Exercise instructions: Every line from the line containing "Одесская кухня (85, 487)" through the final line of the data is to be printed exactly; no other line is to appear.

** Opening Records for the exercise block **

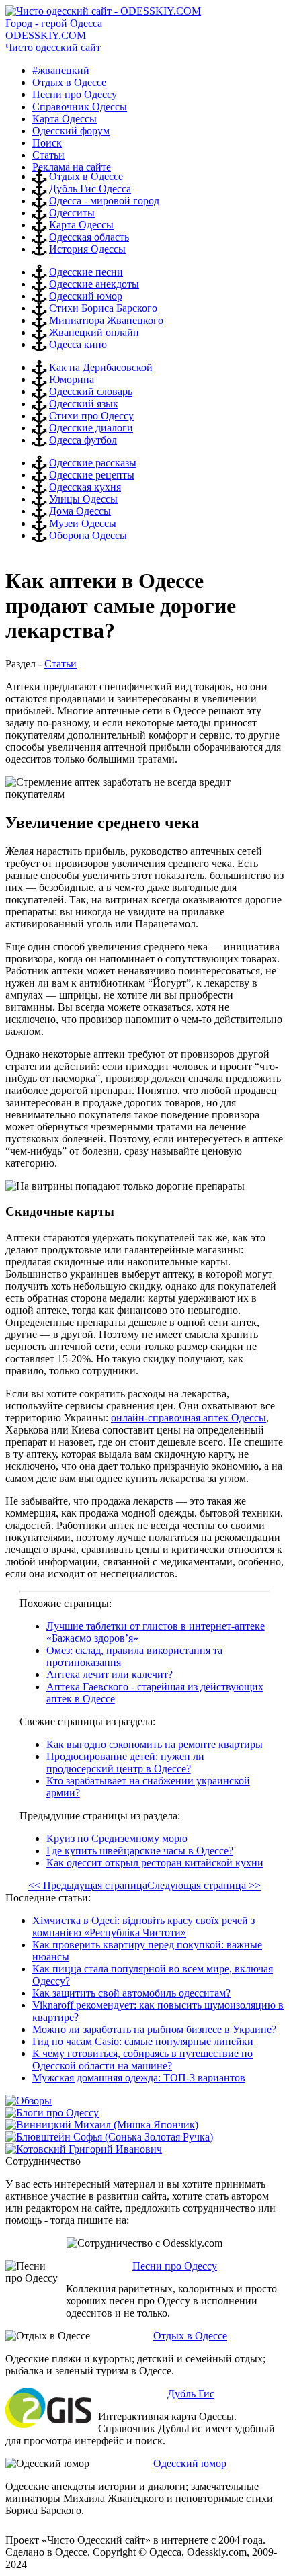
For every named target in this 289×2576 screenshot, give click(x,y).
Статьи (60, 663)
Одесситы (72, 212)
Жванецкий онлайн (94, 332)
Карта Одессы (81, 225)
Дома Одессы (80, 511)
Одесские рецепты (91, 475)
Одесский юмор (85, 296)
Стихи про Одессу (91, 415)
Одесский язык (83, 403)
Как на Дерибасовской (101, 367)
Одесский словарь (90, 391)
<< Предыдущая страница (87, 1885)
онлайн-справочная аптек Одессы (188, 1417)
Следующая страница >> (204, 1885)
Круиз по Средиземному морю (117, 1838)
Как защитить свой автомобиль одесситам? (131, 1993)
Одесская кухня (85, 487)
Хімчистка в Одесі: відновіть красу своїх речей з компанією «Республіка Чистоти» (143, 1926)
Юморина (71, 379)
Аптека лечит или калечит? (109, 1674)
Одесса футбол (83, 440)
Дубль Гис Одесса (90, 188)
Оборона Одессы (88, 535)
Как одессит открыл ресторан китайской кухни (154, 1862)
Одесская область (89, 237)
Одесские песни (86, 272)
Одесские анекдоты (94, 284)
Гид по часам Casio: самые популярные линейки (142, 2041)
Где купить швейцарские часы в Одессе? (139, 1850)
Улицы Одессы (83, 499)
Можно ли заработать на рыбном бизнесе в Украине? (154, 2029)
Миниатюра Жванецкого (106, 320)
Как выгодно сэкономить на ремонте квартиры (154, 1744)
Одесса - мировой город (104, 200)
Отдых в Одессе (86, 176)
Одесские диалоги (91, 427)
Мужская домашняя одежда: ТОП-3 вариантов (138, 2077)
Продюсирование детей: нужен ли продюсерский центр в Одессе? (125, 1762)
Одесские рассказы (92, 462)
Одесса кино (78, 344)
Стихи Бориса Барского (103, 308)
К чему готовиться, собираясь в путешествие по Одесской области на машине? (142, 2059)
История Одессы (87, 249)
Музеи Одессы (82, 523)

** Closing Records for the exercise block **

Result below:
Одесская кухня (85, 487)
Хімчистка в Одесі: відновіть красу своїх речей з компанією «Республіка Чистоти» (143, 1926)
Юморина (71, 379)
Аптека лечит или калечит? (109, 1674)
Одесса футбол (83, 440)
Дубль Гис Одесса (90, 188)
Оборона Одессы (88, 535)
Как одессит открыл ресторан китайской кухни (154, 1862)
Одесская область (89, 237)
Одесские песни (86, 272)
Одесские анекдоты (94, 284)
Гид по часам Casio: самые популярные линейки (142, 2041)
Где купить швейцарские часы в Одессе? (139, 1850)
Улицы Одессы (83, 499)
Можно ли заработать на рыбном бизнесе в Украине? (154, 2029)
Миниатюра Жванецкого (106, 320)
Как выгодно сэкономить на ремонте квартиры (154, 1744)
Одесса - мировой город (104, 200)
Отдых в Одессе (86, 176)
Одесские диалоги (91, 427)
Мужская домашняя одежда: ТОП-3 вариантов (138, 2077)
Продюсирование детей: нужен ли продюсерский центр в Одессе? (125, 1762)
Одесские рассказы (92, 462)
Одесса кино (78, 344)
Стихи Бориса Барского (103, 308)
К чему готовиться, собираясь в путешествие по Одесской области на машине? (142, 2059)
История Одессы (87, 249)
Музеи Одессы (82, 523)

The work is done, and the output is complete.